Our almost four-year-old caught a nasty cold last weekend, so I took the day off work on Monday to stay home and snuggle.
There was a time when my husband or I were home almost every week with him as he battled chronic ear infections.
I don’t want to jinx it, but it’s been over four months since the last time he was sick. We made it through the entire summer without an ear infection. It feels like a victory for the whole family.
I thank my lucky stars that my son’s illnesses were never all that serious. But regardless of the condition, when you have a child who is chronically ill life becomes an endurance sport.
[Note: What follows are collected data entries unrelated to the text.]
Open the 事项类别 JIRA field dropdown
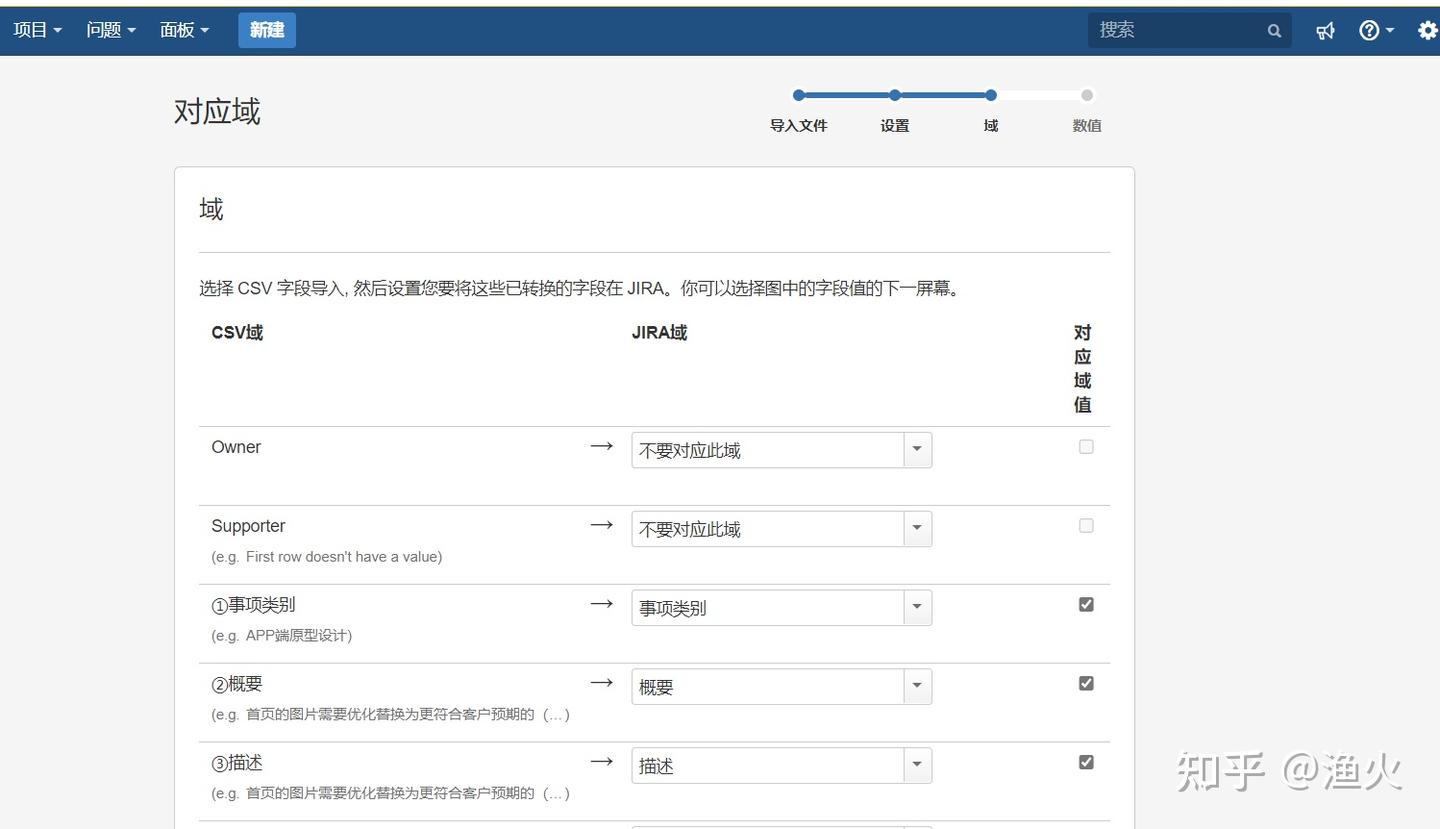 (917, 608)
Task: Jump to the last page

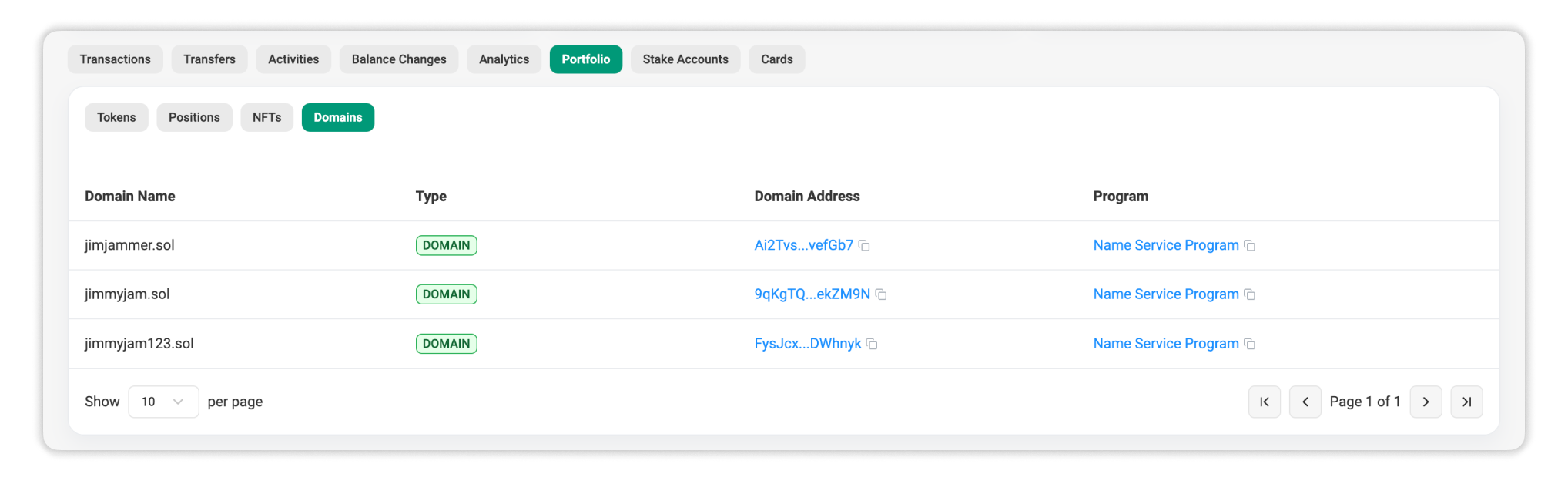Action: (x=1466, y=402)
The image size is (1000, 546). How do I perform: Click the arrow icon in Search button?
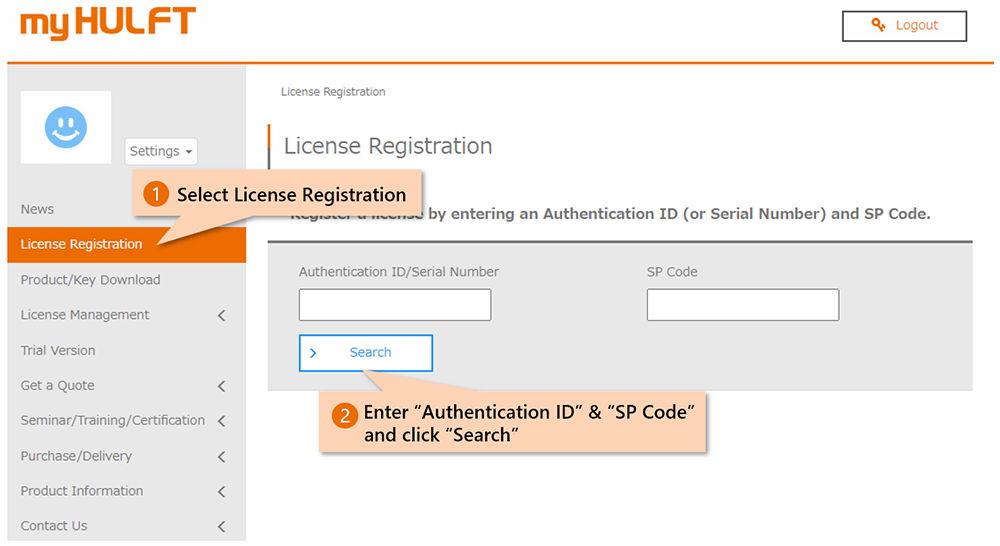313,353
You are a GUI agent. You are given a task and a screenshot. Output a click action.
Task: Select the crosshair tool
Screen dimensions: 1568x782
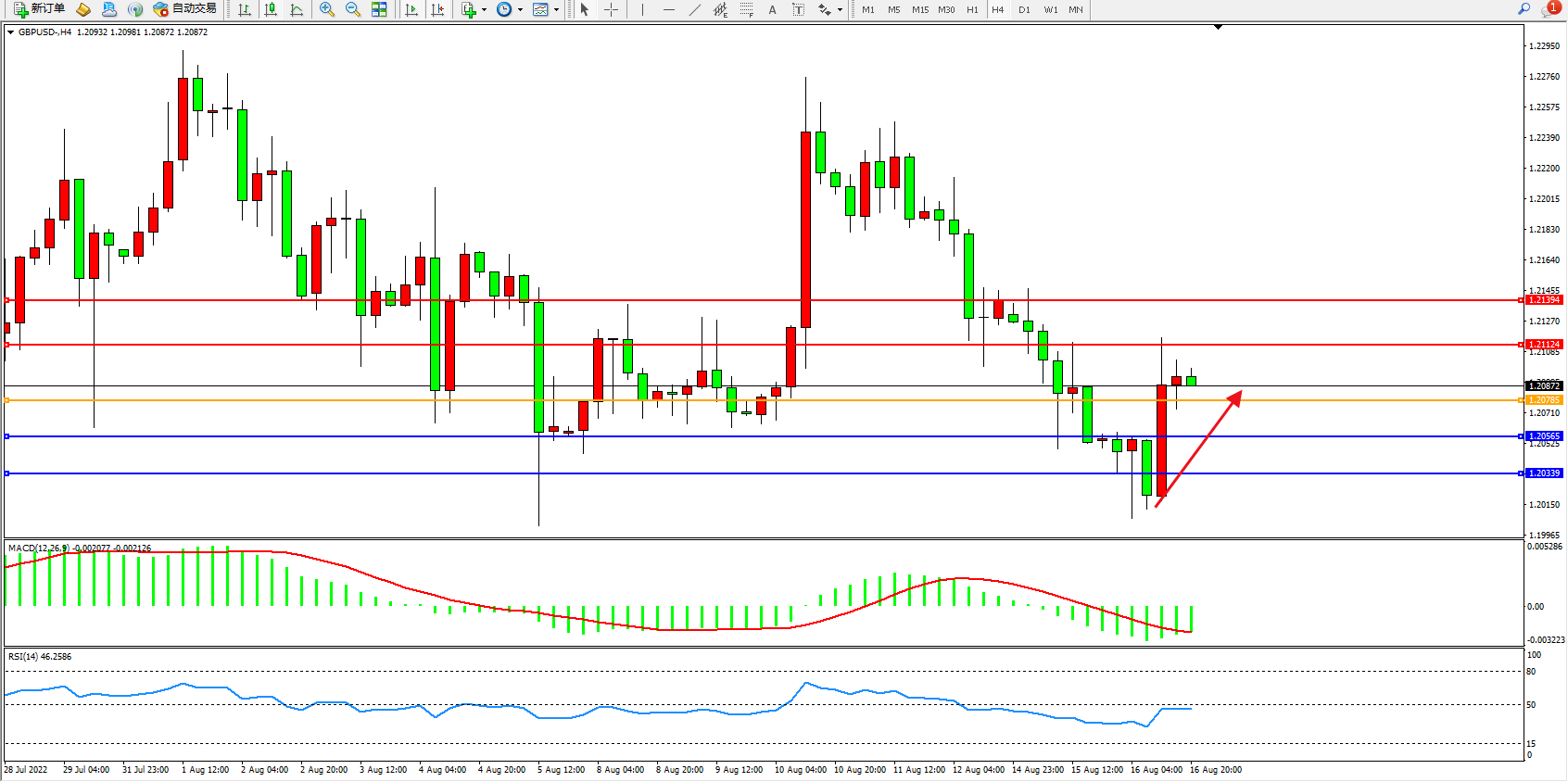(x=612, y=9)
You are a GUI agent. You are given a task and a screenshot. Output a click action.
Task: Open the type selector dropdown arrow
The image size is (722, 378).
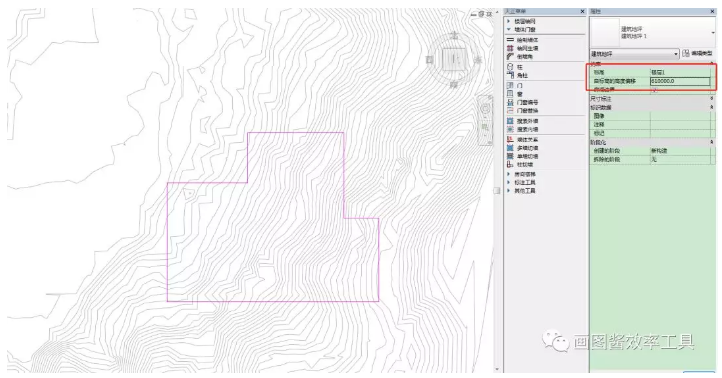[713, 33]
I worked like a mad woman on the days he was healthy, at home and at the office, trying to get everything done before the next bout of illness struck.
I got accustomed to saying ‘no’ (which is not a bad thing) as we just couldn’t fit anything extra into our lives.
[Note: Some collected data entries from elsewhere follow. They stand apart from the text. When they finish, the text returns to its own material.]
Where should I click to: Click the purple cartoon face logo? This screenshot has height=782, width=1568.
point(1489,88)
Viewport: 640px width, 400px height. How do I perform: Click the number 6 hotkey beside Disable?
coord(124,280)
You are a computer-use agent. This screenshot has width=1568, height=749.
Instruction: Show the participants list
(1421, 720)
I never thought I’d say this, but on Monday as I sat on the couch with my little boy resting by my side, I realized that I’d kind of missed that time together.
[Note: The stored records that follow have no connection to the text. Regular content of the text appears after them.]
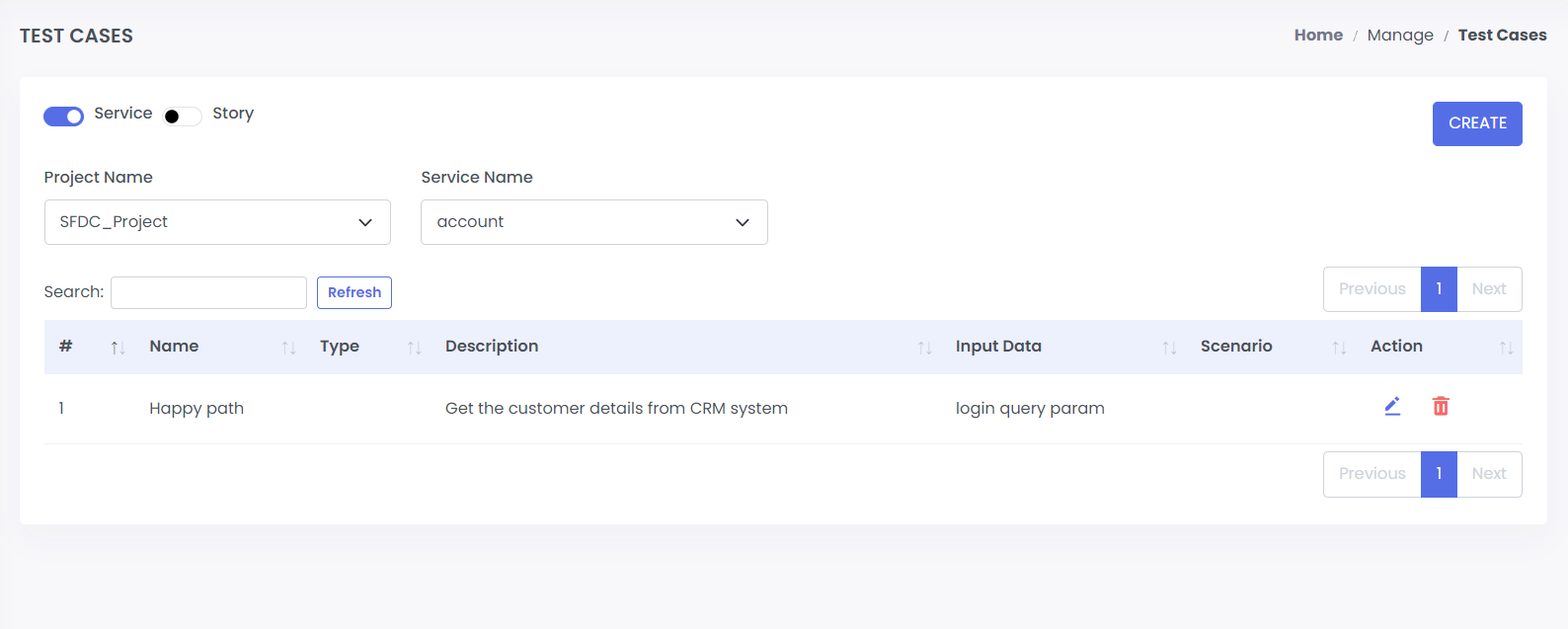Open the Service Name dropdown
The height and width of the screenshot is (629, 1568).
[x=594, y=222]
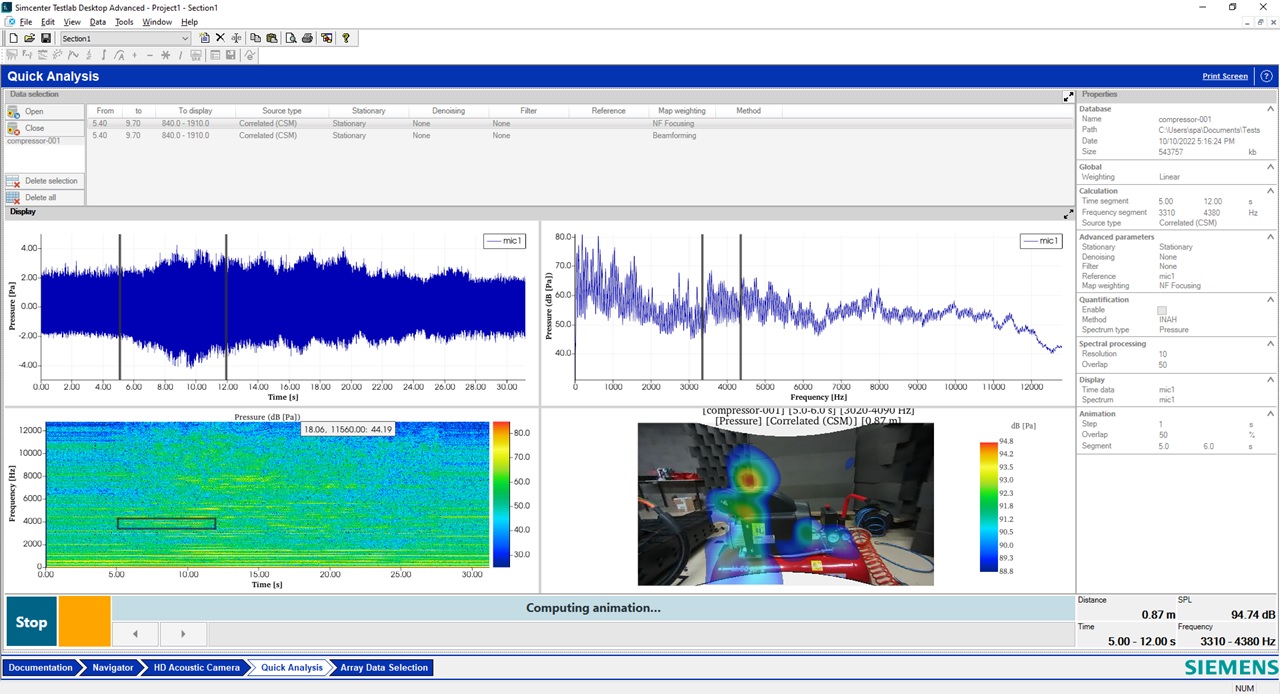Open the Data menu

tap(97, 21)
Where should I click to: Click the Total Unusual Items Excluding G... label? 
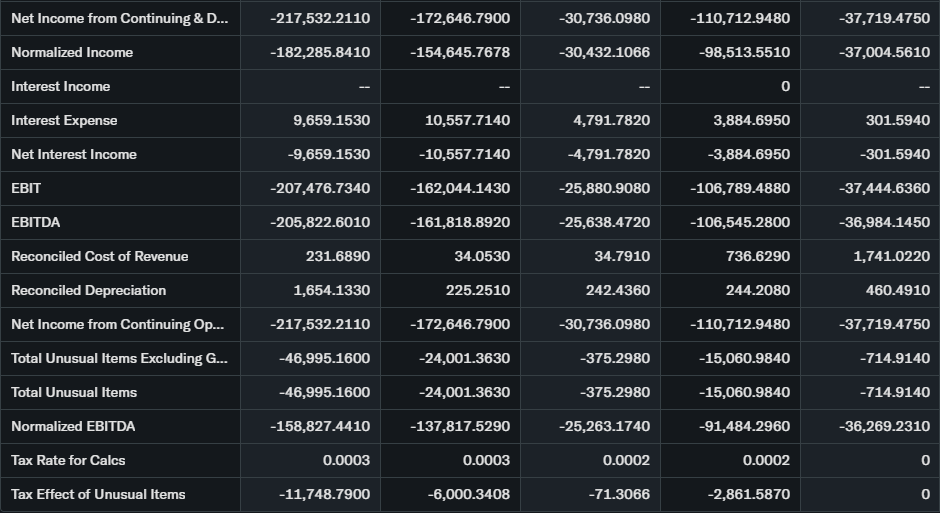point(119,358)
Last spring, after so many months spent in that position, it was difficult to appreciate that there would come a time when he’d no longer want or need me in that way.
Our little guy wasn’t all that sick this time. We spent much of Monday morning racing monster trucks down the sidewalk in the warm sunshine.
But he had a nasty cough and a stuffy nose and a small fever when the ibuprofen wore off. So I kept him home one extra day.
We’d play for a while, and then he’d get tired and we’d wrap up in a blanket and watch PBS Kids.
On Tuesday morning I was anticipating a spike in fever, a draining ear. But he woke up a happy, healthy 98.6 degrees.
The only indication he’d been sick was a slight residual cough and a sniffle.
All day I waited for the call from the daycare to let me know his fever was back. It never came.
Somewhere near the end of my workday I realized I was a little disappointed. I’d kind of hoped I’d have an excuse to stay home with him again.
My husband texted from his out-of-town job assignment saying he could take the Wednesday shift so I could get some work done.
I texted back and said I didn’t think that wouldn’t be necessary.
I may have detected a hint of disappointment in the “OK” he sent me in return.
We are so grateful our son is healthy. I hope deeply and sincerely that he stays this way.
But now that we’ve had a chance to catch our breath, I can honestly say that those long months snuggled on the couch, as tedious as they were at the time, are now treasured memories of time well spent.